======== DATA SUPPLIED ========
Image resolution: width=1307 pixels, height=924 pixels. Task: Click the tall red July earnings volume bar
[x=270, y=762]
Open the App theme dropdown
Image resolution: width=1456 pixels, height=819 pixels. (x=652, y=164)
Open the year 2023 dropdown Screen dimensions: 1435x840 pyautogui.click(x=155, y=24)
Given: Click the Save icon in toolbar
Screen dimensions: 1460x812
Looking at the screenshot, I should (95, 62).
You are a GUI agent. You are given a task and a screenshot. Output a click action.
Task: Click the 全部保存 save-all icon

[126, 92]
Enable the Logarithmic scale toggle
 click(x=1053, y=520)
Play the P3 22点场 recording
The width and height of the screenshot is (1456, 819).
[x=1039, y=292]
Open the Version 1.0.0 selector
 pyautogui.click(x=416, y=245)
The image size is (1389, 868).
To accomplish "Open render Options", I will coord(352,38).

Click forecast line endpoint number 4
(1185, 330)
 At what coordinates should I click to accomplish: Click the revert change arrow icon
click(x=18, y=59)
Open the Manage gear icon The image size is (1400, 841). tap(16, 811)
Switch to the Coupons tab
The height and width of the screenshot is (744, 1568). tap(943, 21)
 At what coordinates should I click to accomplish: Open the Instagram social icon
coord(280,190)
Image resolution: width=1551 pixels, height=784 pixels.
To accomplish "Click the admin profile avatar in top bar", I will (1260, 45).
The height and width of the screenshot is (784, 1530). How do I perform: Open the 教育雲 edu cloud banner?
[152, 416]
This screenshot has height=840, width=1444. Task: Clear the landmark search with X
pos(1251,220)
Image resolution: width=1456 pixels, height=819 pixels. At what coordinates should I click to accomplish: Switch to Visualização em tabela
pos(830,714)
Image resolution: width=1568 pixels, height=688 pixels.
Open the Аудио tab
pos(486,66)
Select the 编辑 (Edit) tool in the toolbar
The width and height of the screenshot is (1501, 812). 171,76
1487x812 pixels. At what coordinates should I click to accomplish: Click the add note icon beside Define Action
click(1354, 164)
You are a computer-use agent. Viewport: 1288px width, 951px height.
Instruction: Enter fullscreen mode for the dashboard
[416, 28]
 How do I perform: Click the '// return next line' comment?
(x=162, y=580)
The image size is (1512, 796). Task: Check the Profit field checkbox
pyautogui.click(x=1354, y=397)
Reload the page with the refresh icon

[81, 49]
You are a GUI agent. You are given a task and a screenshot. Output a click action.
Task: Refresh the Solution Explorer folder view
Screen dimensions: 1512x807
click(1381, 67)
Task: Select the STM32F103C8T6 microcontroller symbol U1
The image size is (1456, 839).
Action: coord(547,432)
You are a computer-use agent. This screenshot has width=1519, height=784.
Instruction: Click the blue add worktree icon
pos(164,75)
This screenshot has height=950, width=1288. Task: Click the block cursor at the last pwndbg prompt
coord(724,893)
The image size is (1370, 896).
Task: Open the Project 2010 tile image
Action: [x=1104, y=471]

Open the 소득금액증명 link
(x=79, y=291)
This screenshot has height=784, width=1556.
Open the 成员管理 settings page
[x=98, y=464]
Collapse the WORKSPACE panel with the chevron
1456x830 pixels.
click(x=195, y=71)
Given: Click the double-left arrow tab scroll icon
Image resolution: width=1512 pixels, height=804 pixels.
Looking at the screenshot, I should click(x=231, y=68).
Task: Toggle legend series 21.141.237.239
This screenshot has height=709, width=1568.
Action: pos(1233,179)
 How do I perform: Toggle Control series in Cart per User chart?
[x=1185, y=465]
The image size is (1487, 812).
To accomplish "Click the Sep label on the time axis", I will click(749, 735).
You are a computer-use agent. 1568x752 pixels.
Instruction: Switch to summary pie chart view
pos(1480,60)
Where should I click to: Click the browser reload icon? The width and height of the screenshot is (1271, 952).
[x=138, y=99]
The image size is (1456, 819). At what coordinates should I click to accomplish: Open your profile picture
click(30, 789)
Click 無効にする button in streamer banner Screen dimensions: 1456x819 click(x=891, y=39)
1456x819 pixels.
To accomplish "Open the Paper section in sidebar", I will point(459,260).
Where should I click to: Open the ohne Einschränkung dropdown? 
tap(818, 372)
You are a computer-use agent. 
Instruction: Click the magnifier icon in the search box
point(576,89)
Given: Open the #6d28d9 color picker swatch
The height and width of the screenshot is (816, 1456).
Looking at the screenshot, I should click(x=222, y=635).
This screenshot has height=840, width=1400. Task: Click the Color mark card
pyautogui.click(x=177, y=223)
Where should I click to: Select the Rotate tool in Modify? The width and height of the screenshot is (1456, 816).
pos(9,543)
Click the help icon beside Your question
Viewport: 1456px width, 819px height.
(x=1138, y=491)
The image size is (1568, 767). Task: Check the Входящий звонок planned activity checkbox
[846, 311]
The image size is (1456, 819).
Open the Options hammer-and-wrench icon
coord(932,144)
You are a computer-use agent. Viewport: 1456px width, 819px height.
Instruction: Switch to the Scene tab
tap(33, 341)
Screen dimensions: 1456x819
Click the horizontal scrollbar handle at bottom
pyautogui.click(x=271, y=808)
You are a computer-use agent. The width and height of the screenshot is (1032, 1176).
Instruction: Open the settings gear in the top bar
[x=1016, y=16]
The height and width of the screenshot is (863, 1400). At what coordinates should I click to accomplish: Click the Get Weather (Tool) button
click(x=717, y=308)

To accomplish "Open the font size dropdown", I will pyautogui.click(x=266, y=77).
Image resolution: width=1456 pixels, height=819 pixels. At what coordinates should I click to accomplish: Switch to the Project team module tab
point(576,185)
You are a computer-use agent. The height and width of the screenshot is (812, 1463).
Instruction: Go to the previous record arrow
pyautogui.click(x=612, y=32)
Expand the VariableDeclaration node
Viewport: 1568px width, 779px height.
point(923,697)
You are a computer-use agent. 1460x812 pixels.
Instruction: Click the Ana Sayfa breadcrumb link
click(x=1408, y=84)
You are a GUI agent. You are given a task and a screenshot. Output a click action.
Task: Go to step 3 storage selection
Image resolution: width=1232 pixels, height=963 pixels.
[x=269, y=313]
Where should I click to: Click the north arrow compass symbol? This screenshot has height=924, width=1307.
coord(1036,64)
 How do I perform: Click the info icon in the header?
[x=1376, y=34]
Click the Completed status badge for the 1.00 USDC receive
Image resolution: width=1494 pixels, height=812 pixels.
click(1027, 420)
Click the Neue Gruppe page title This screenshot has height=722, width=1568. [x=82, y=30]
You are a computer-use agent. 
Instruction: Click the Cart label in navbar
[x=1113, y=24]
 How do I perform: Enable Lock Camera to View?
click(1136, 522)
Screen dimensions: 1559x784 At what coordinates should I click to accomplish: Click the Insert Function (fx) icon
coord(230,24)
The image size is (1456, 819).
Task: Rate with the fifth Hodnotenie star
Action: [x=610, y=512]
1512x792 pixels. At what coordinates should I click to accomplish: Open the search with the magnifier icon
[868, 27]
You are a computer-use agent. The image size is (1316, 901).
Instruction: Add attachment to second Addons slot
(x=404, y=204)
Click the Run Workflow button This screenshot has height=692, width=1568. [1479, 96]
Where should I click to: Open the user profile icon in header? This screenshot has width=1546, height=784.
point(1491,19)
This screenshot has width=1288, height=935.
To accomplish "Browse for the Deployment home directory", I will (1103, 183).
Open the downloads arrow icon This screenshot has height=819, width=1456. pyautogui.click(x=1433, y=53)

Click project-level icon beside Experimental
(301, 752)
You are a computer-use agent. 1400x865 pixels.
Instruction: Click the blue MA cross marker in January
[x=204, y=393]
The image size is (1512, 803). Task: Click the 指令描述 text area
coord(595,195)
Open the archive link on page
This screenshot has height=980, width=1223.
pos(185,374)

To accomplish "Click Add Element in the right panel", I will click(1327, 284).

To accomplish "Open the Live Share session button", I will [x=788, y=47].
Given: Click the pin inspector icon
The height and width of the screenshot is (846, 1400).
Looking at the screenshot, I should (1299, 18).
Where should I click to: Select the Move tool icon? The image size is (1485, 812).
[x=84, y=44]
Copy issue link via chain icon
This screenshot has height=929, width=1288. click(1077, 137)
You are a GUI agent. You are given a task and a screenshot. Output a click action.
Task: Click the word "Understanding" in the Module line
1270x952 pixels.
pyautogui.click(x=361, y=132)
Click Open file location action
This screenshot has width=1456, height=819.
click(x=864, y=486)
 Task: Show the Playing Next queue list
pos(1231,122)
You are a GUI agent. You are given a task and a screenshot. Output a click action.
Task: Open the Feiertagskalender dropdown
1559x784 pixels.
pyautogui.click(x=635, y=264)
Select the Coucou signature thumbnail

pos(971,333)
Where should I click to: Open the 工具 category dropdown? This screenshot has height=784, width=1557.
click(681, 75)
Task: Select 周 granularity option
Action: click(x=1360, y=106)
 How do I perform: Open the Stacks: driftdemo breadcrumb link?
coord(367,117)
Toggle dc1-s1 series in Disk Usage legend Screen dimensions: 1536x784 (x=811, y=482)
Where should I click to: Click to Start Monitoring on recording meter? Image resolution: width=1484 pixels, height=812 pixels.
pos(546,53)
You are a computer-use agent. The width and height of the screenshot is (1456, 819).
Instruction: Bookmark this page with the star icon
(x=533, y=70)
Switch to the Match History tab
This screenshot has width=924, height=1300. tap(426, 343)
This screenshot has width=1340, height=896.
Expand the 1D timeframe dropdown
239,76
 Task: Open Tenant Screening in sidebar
========
HOW TO COMPLETE THIS TASK >>
All lines from the one containing "How do I perform: Open the Stacks: driftdemo" to the end of the records are to be duplicated exactly, and no other lines are to be given.

ANSWER TO THE PROBLEM >>
 How do I perform: Open the Stacks: driftdemo breadcrumb link?
coord(367,117)
Toggle dc1-s1 series in Disk Usage legend Screen dimensions: 1536x784 (x=811, y=482)
Where should I click to: Click to Start Monitoring on recording meter? Image resolution: width=1484 pixels, height=812 pixels.
pos(546,53)
You are a computer-use agent. The width and height of the screenshot is (1456, 819).
Instruction: Bookmark this page with the star icon
(x=533, y=70)
Switch to the Match History tab
This screenshot has width=924, height=1300. tap(426, 343)
This screenshot has width=1340, height=896.
Expand the 1D timeframe dropdown
239,76
 Task: Open Tenant Screening in sidebar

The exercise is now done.